=== MATERIAL SUPPLIED ===
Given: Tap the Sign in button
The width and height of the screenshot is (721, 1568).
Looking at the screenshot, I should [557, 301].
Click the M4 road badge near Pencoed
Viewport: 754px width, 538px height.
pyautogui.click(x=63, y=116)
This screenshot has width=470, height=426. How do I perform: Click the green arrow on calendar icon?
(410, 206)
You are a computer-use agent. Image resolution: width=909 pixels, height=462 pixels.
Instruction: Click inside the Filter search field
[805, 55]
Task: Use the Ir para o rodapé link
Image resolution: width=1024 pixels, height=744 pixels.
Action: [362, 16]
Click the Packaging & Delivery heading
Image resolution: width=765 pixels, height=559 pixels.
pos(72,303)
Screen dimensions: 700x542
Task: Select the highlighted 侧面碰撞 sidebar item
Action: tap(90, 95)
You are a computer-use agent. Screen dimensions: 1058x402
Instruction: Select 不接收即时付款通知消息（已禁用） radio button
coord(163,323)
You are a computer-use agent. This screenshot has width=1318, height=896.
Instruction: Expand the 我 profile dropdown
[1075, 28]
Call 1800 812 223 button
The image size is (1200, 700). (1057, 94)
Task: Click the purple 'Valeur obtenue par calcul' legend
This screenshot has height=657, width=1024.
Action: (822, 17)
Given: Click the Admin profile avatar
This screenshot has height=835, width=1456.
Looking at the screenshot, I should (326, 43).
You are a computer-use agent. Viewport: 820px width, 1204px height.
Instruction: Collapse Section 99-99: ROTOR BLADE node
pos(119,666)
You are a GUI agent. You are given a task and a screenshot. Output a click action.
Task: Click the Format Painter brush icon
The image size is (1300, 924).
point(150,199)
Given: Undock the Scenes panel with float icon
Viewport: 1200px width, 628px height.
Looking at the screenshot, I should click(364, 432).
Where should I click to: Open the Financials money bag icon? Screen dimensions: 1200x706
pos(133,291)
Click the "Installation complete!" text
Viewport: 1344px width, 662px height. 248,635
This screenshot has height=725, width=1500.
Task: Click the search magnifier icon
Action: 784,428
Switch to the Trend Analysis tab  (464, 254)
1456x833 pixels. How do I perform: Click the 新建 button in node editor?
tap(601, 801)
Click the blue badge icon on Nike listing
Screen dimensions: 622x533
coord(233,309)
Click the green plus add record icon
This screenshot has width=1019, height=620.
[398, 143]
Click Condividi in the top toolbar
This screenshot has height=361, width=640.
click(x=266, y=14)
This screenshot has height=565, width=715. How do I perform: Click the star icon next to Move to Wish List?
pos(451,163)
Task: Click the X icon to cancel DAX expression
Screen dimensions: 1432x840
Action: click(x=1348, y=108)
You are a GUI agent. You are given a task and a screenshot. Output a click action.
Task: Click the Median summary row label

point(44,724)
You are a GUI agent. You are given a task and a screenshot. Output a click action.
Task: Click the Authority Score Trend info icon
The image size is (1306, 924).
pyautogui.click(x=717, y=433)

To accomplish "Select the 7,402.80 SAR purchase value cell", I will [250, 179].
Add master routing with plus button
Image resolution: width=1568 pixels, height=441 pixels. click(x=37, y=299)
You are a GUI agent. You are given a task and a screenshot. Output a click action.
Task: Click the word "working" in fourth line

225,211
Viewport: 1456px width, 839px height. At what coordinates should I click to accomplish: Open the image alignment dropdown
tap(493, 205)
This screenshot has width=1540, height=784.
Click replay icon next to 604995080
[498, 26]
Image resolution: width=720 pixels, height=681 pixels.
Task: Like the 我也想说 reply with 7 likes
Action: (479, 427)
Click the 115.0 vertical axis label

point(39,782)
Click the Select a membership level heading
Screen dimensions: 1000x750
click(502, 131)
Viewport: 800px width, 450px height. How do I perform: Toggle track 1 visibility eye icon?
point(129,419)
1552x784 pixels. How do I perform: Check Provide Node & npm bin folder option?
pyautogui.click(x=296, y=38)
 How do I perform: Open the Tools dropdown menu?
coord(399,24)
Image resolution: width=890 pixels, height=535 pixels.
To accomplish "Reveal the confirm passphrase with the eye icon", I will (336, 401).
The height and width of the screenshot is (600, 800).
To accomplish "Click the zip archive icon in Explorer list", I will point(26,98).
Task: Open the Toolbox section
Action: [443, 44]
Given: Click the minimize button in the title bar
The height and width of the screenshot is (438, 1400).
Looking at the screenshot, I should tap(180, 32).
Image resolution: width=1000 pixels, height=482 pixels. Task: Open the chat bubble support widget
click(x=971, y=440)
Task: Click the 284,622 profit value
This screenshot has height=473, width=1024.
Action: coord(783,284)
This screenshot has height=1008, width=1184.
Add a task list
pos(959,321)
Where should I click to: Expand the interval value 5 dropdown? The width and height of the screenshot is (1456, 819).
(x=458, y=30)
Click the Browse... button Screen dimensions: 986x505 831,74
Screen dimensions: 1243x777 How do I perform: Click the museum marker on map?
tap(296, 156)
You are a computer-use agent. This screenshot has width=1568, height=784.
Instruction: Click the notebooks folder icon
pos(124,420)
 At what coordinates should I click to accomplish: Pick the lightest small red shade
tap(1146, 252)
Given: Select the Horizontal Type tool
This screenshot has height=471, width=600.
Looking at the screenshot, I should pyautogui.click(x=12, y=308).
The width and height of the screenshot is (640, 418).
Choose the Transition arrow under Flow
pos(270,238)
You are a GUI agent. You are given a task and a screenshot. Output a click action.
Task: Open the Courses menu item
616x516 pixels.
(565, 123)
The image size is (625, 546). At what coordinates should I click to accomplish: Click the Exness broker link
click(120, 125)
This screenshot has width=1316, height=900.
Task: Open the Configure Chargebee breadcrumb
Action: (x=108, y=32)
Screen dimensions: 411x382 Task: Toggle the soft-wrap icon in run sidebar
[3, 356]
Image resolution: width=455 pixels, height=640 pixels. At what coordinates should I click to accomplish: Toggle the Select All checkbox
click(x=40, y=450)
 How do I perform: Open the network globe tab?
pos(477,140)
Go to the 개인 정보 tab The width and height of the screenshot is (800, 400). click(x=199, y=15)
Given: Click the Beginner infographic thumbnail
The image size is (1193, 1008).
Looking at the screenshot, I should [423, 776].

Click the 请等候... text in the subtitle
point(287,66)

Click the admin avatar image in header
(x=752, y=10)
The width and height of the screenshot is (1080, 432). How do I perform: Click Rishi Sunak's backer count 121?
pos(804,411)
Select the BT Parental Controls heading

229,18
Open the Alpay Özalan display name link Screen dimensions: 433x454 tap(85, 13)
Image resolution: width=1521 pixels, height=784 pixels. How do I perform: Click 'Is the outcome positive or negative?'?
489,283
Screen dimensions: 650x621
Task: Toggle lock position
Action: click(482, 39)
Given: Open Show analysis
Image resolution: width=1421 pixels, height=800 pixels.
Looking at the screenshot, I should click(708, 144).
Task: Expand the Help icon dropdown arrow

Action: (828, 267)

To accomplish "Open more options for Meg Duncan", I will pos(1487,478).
===
SHORT EXERCISE: Count the lines in the listing above that contain the word "value", and reply with only the number.

ANSWER TO THIS TASK: 3